The Time I Quit Freelancing

The time I quit freelancing Rebecca Spelman

I love being a freelance writer. I’ve been doing it for nearly two years, and it’s the best job I’ve ever had.

But, I’ve not always been very good at it.

When I started freelancing, I wasn’t as prepared as I could have been. I recently wrote this article about the steps you should take before you start freelancing- I wish I could go back in time and give past me my own advice. I can’t, though. A lot of freelancers find it tough at the beginning, and I was one of them. So, for a brief period, I stopped. Here’s what happened the time I quit freelancing.

My hasty beginnings

I’d been working in a job I hated. A retail job, incidentally. I saved enough money to keep me going for a few months and quit, absolutely delighted with myself. I knew I wanted to be a freelance writer and I thought I knew how it worked. It took me a while to realise I was wrong.
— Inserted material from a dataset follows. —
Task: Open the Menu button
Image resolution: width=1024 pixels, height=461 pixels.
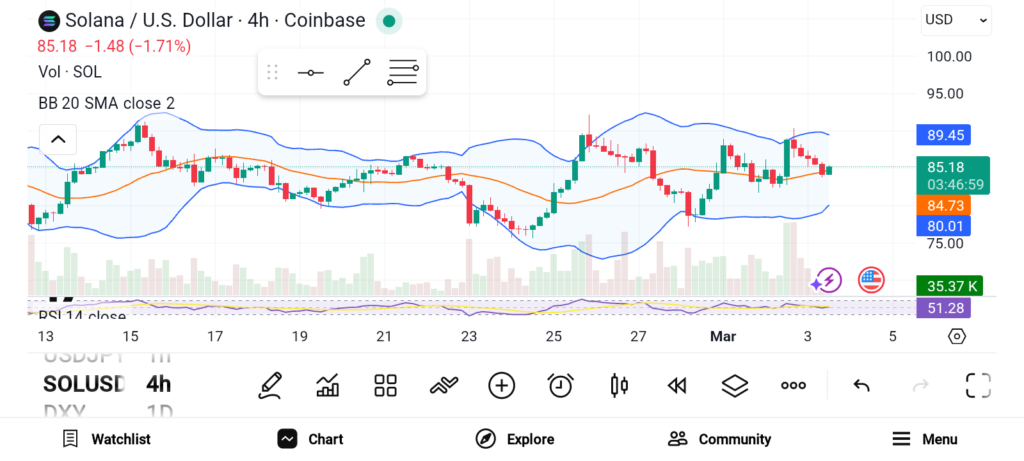Action: coord(925,439)
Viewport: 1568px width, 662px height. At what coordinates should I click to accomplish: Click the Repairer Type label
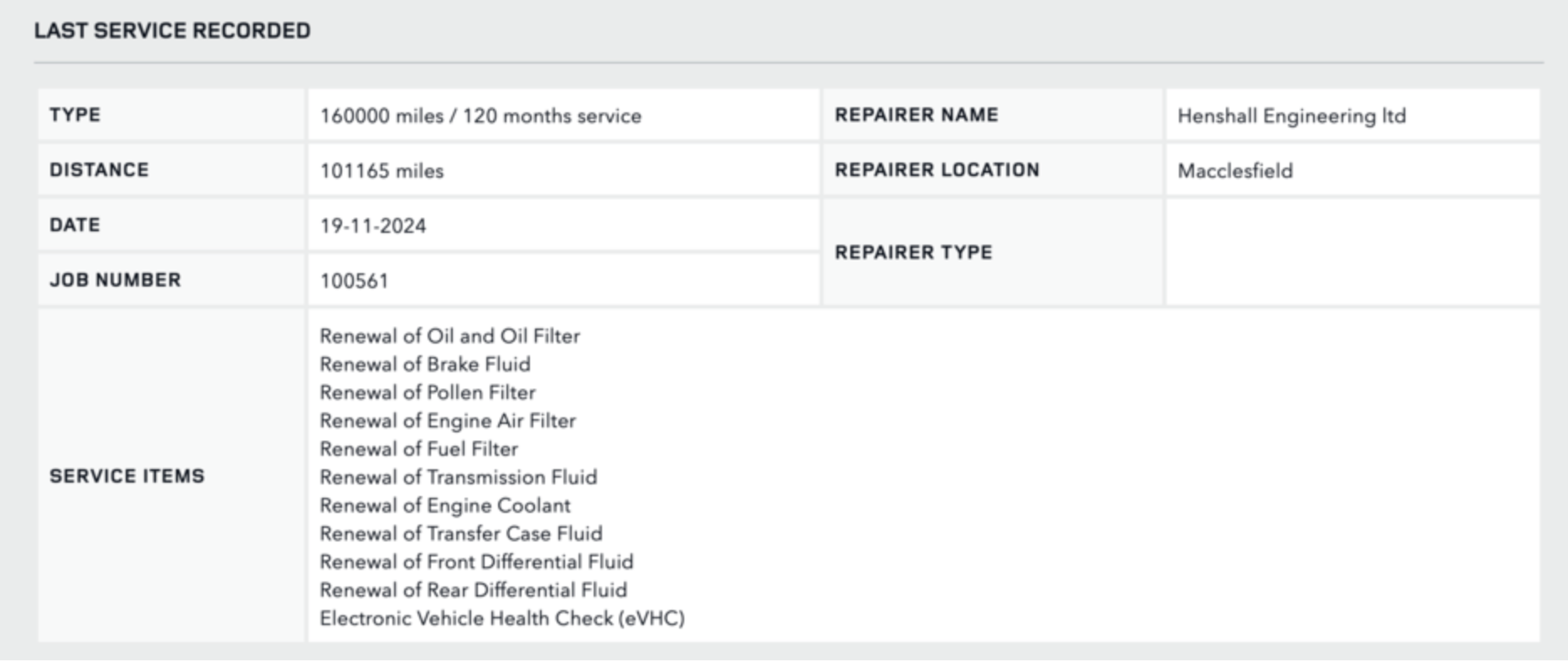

As I worked, I had some ups and downs. Some months were fantastic, and I was making enough money to top up my savings. Other months, I had to dip into those savings. All this time, I was trying to figure out how to run my business. What should my day-to-day look like? How do I find new clients? How do I make my income more consistent? I was learning and improving, but the process was exhausting. I was becoming drained, and that started a cycle of negative job performance and mental health.

I could see things were going downhill, and I wanted to get ahead of them before it felt like I was stuck in a situation I couldn’t escape. Christmas was coming up, and that meant I’d have added expenses on top of my normal bills. Presents, nights out, travelling… I knew I wouldn’t be able to cover my costs if I didn’t make a big change. So, even though it was the last thing I wanted, I quit freelancing.

Going back to retail

I started applying to temporary retail jobs. In the run-up to Christmas, lots of shops were looking for workers for about a two-month period. My last retail job had ended disastrously, so knowing that my job would end so quickly made it much easier to get through it. I got a job in a large retail chain I won’t name, working part-time in the stockroom. The work was incredibly boring, but I preferred it to being yelled at by a manager with a superiority complex on the shop floor. Small blessings.
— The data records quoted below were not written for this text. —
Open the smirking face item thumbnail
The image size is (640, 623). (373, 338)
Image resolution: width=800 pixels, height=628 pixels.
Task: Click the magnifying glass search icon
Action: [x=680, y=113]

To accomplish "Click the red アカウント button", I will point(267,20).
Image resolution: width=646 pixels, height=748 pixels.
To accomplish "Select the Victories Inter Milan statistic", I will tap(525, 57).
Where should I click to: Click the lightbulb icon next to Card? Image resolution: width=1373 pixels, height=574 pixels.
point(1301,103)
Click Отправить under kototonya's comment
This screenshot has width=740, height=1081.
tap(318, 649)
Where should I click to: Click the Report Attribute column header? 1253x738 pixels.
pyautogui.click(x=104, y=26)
The whole time I worked, I wondered if freelancing was a viable career option for me. Was this a sign I should quit? Was I not cut out for this? Maybe, once the New Year came around, I should apply for a full-time position. The thought filled me with dread. I knew how miserable it would make me, but happiness doesn’t pay the bills. It felt like I was going to have to choose between an enjoyable daily experience and being able to look at my bank balance without having a panic attack.
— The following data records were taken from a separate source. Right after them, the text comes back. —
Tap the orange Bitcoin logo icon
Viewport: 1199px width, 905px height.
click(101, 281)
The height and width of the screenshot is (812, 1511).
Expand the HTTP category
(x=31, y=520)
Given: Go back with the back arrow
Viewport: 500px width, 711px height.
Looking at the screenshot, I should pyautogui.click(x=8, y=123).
I decided I didn’t need to choose. There are tens of thousands of freelancers in the world who are able to support themselves. I’m a smart person and I’m good at what I do. This wasn’t a case of me being in the wrong career, it was a case of me not working the right way. Work smart, not hard, right? I needed to plan a New Year’s comeback.

Finding the right path

I looked at what I was doing wrong and how I could do those things better. A big problem for me was that I had almost no business knowledge. I hadn’t studied business in school, and I didn’t know much about self-employment. I’d thought, because I was working as a writer, I just needed to know how to write. Not even close. I wasn’t just a writer, I was a businessperson. First and foremost, I was running a business. It was time I started acting like it.

Previously, I’d just been applying for jobs online and crossing my fingers. I didn’t have a business plan, and I didn’t have a back-up plan for when my job proposals were rejected. While I worked part-time in the shop, I worked out how I was going to move from thinking like a writer to thinking like an entrepreneur.

I wondered if there was a middle ground I could find. Could I work two part-time jobs; one in a shop and one in a freelancer? This seemed like a pretty sensible idea to me. I’d have the stability of a regular paycheck, but I’d also be leaving myself enough time to build my client base and earn through writing. The reality of a part-time retail job made me realise I couldn’t manage that. My hours were inconsistent and the work was tiring. When I had a day off, I was just catching up on housework. Working two part-time jobs would be so much more work than one full-time job, and I knew I’d just burn out. No, if I was going to do this, I was going to need to fully commit to it.

Round two

I went back to full-time freelancing at the beginning of January, five months before writing this post. My business has grown hugely, and I work in such a different way. I have new goals and new ways of achieving them. Everything I do is more focused and I think like a businessperson, not a writer, when making business decisions.

I’m still learning and I have a lot of work to do, but I won’t quit freelancing again any time soon.